The gist of that statement is this:
We have no idea where physics will be in another 100 years much less 1000 years or 1 million years assuming we as a civilization don't off ourselves in the meantime.
So given that we might be around after a thousand more years of growth in the sciences, we can't in all honesty say whether a Dyson sphere is even what would happen in an advanced civilization.
My guess is it would be a last resort effort.
My guess is that some other means of extreme energy will be found that obviates the need for a Dyson sphere in the first place, like my dream physics:
We find a simple almost energy free way to convert matter into anti-matter and then it is a simple matter to just combine the two to generate as much energy as anyone would ever want, a LOT more then would ever come out of a star, pound for pound.

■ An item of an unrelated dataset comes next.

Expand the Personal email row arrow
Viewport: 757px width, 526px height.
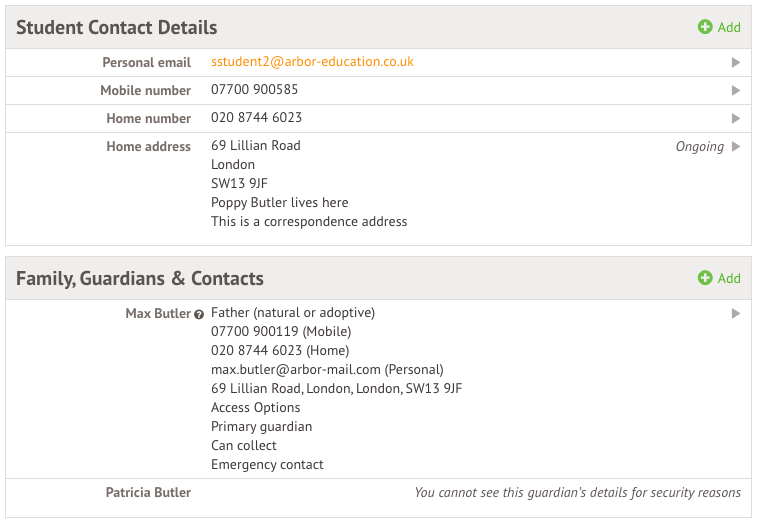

Or something out of quantum physics tapping vacuum energy or some such.
I think it more likely that some kind of scientific development like that is much more likely to come about negating the need for any kind of large scale structure like a Dyson sphere.
With matter/antimatter generators, you only need micrograms of conversion for a person to have all the energy one would ever need for heating, cooling, cooking, transportation and industry, most industries anyway, for the heavy stuff you might even need a couple of MILLIgrams🙂
So my bet would be on the future advancement of physics we can barely imagine today.
Hyper super insulators, where one mm would equal 100 meters of blown glass insulation capable of holding off 100,000 degrees C on one side and absolute zero on the other side, hyper conductors where you get zero resistivity and full Meissner magnetic effects but working at 5000 degrees C and such for starters.
Supermagnetism like 1000 tesla magnets making tiny fusion reactors a reality.
Those are just the wish list of ordinary physics, not even going into exotic quantum effects like a real wormhole into other universes or a billion light years from home kind of thing.